Pistol calls it “Legends of Las Vegas,” a hopeful attraction to link his forgotten stretch of the boulevard to the Strip and Downtown through a string of celebrity memorials dotting storefronts. These concrete slabs won’t just feature handprints. They will be solar-powered, multimedia mini-shrines embedded with aluminum containers that will house a piece of a celebrity’s memorabilia. (Oscar’s holds a casino chip.) And it won’t cost taxpayers a thing. That’s because Pistol doesn’t want any bureaucratic red-tape bullshit. So he’ll be asking neighboring business owners to host slabs on their properties. As in, not on the city’s sidewalk. “This way, we don’t need permits and all that crap,” Pistol says.

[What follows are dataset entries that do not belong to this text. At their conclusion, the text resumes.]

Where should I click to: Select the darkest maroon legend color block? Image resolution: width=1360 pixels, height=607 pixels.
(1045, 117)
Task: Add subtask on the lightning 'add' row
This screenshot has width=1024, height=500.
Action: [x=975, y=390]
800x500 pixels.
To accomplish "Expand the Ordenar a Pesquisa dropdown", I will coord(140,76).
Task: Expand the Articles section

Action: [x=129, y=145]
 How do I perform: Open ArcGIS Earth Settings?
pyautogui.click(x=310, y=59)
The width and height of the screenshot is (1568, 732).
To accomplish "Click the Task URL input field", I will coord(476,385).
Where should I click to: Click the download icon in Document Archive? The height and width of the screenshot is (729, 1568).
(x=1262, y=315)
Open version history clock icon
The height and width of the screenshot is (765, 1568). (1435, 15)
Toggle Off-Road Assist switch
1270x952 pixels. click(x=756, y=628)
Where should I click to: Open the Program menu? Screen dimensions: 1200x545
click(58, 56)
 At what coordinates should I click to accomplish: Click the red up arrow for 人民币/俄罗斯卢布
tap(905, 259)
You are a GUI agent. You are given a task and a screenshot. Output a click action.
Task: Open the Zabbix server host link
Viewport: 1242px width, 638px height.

But this is a story about Oscar’s Pole. Because without Oscar’s Pole, no one would know that 1238 Las Vegas Boulevard S. is the beginning of a future tourist attraction. And so, Oscar’s Pole half-assedly stands guard as only a sawed-off former hotel sign pole can, its red vinyl lettering blistered and peeling. “The letters are just plastic,” Pistol says. “They fall off, and we just put ’em back on.”